(Saved data entries)
###

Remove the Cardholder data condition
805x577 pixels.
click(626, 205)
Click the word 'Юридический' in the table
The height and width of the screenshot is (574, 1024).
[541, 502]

###

§ **Work instructions**: Make an exact copy of the records.

§ **Exercise solution**:
Remove the Cardholder data condition
805x577 pixels.
click(626, 205)
Click the word 'Юридический' in the table
The height and width of the screenshot is (574, 1024).
[541, 502]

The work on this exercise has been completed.